Problem requirements >> Copy exactly the lines of the material below that run from the one containing "You are a computer-use agent. Image resolution: width=880" through the one containing "Open site search". Copy no other lines.

*** Begin section ***

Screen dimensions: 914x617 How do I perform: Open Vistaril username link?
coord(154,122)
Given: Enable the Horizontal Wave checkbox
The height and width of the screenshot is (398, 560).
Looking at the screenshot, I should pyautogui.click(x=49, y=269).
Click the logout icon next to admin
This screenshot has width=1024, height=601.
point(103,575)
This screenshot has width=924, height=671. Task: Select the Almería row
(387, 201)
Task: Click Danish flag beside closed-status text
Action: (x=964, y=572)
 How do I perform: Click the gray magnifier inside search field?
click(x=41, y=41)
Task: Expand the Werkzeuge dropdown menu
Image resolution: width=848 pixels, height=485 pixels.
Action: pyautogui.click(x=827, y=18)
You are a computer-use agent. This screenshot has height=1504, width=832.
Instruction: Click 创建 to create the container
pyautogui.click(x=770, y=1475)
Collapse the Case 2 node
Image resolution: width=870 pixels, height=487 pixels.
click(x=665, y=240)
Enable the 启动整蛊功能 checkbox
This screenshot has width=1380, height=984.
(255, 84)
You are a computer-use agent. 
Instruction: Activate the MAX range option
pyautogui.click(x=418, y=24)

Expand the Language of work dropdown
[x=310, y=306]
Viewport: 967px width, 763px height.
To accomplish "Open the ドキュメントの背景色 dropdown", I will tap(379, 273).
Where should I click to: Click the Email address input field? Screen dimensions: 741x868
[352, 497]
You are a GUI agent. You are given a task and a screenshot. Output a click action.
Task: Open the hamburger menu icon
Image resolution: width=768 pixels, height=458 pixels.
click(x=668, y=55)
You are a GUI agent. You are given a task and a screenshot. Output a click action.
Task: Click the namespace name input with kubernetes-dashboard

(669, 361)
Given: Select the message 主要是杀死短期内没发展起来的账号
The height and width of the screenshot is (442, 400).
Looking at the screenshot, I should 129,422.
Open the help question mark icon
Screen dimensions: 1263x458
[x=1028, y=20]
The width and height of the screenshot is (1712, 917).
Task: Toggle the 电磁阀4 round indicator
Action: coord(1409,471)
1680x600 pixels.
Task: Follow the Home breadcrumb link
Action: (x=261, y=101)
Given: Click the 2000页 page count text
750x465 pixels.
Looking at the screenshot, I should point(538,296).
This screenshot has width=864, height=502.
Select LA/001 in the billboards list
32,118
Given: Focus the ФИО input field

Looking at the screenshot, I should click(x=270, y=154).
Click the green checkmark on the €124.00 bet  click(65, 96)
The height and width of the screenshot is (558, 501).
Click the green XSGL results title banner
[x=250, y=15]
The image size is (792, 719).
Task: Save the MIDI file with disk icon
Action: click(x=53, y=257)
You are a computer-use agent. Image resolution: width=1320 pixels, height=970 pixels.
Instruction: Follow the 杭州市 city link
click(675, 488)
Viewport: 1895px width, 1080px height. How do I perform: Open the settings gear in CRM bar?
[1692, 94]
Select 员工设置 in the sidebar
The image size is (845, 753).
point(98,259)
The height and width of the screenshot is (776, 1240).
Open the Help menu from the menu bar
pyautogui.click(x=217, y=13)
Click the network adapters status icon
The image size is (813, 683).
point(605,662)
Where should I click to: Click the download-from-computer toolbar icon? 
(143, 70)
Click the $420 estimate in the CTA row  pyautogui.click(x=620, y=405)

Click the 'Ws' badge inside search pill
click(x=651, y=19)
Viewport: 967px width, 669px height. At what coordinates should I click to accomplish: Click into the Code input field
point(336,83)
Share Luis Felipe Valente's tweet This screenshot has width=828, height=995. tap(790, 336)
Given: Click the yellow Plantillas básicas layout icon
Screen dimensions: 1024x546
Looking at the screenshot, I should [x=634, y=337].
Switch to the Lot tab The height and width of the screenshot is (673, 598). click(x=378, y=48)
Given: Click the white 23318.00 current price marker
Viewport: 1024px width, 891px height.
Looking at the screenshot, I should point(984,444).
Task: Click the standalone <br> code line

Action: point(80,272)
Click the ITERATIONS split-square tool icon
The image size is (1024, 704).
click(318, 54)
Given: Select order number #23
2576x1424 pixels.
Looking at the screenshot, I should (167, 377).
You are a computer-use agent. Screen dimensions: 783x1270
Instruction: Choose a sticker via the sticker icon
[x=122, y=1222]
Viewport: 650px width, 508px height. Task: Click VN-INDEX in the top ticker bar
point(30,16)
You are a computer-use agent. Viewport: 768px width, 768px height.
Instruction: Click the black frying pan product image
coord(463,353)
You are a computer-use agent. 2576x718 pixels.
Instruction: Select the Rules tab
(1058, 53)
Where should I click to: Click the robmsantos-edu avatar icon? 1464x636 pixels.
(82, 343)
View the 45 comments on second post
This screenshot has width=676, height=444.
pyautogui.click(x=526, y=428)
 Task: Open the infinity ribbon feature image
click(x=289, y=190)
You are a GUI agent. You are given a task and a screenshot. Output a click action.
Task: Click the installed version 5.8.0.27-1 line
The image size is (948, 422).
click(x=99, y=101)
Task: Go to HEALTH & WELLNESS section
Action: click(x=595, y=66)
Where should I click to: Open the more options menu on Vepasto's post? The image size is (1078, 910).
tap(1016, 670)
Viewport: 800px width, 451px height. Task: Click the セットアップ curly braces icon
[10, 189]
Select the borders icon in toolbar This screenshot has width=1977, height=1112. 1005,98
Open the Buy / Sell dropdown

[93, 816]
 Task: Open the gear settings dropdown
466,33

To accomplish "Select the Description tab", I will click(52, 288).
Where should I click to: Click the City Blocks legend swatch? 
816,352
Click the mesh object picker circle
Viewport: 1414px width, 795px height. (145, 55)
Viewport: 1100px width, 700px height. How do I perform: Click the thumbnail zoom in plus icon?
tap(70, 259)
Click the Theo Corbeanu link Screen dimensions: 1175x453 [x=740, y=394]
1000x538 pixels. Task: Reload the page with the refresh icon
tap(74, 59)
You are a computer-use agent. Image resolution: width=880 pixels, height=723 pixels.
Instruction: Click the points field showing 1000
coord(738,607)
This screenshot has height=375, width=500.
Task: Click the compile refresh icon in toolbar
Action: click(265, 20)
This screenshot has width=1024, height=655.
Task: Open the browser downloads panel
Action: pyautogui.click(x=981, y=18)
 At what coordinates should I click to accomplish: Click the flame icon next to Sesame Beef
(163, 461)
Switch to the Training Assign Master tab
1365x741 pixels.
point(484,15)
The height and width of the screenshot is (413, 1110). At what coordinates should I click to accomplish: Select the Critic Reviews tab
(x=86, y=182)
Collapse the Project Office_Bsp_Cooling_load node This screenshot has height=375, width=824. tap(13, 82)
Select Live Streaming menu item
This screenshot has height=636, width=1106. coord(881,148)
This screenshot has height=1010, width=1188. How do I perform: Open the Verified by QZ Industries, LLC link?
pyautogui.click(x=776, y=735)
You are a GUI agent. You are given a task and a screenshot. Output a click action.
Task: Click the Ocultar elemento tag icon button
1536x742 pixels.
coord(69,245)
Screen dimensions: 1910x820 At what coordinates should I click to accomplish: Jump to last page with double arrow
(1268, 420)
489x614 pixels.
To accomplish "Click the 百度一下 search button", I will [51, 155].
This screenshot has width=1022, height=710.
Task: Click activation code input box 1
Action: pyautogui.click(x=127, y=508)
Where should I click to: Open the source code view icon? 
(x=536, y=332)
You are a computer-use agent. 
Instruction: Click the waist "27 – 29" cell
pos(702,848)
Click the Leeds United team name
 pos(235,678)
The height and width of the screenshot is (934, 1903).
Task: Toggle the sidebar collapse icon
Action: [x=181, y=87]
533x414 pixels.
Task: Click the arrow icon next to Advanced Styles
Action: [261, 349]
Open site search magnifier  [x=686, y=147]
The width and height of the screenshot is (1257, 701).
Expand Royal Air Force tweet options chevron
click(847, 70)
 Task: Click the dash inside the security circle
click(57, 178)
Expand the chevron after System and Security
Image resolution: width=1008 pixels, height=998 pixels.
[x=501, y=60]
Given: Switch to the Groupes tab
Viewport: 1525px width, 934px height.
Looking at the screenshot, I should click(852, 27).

*** End section ***

Answer to this exercise >>
You are a computer-use agent. Image resolution: width=880 pixels, height=723 pixels.
Instruction: Click the points field showing 1000
coord(738,607)
This screenshot has height=375, width=500.
Task: Click the compile refresh icon in toolbar
Action: click(265, 20)
This screenshot has width=1024, height=655.
Task: Open the browser downloads panel
Action: pyautogui.click(x=981, y=18)
 At what coordinates should I click to accomplish: Click the flame icon next to Sesame Beef
(163, 461)
Switch to the Training Assign Master tab
1365x741 pixels.
point(484,15)
The height and width of the screenshot is (413, 1110). At what coordinates should I click to accomplish: Select the Critic Reviews tab
(x=86, y=182)
Collapse the Project Office_Bsp_Cooling_load node This screenshot has height=375, width=824. tap(13, 82)
Select Live Streaming menu item
This screenshot has height=636, width=1106. coord(881,148)
This screenshot has height=1010, width=1188. How do I perform: Open the Verified by QZ Industries, LLC link?
pyautogui.click(x=776, y=735)
You are a GUI agent. You are given a task and a screenshot. Output a click action.
Task: Click the Ocultar elemento tag icon button
1536x742 pixels.
coord(69,245)
Screen dimensions: 1910x820 At what coordinates should I click to accomplish: Jump to last page with double arrow
(1268, 420)
489x614 pixels.
To accomplish "Click the 百度一下 search button", I will [51, 155].
This screenshot has width=1022, height=710.
Task: Click activation code input box 1
Action: pyautogui.click(x=127, y=508)
Where should I click to: Open the source code view icon? 
(x=536, y=332)
You are a computer-use agent. 
Instruction: Click the waist "27 – 29" cell
pos(702,848)
Click the Leeds United team name
 pos(235,678)
The height and width of the screenshot is (934, 1903).
Task: Toggle the sidebar collapse icon
Action: [x=181, y=87]
533x414 pixels.
Task: Click the arrow icon next to Advanced Styles
Action: [261, 349]
Open site search magnifier  [x=686, y=147]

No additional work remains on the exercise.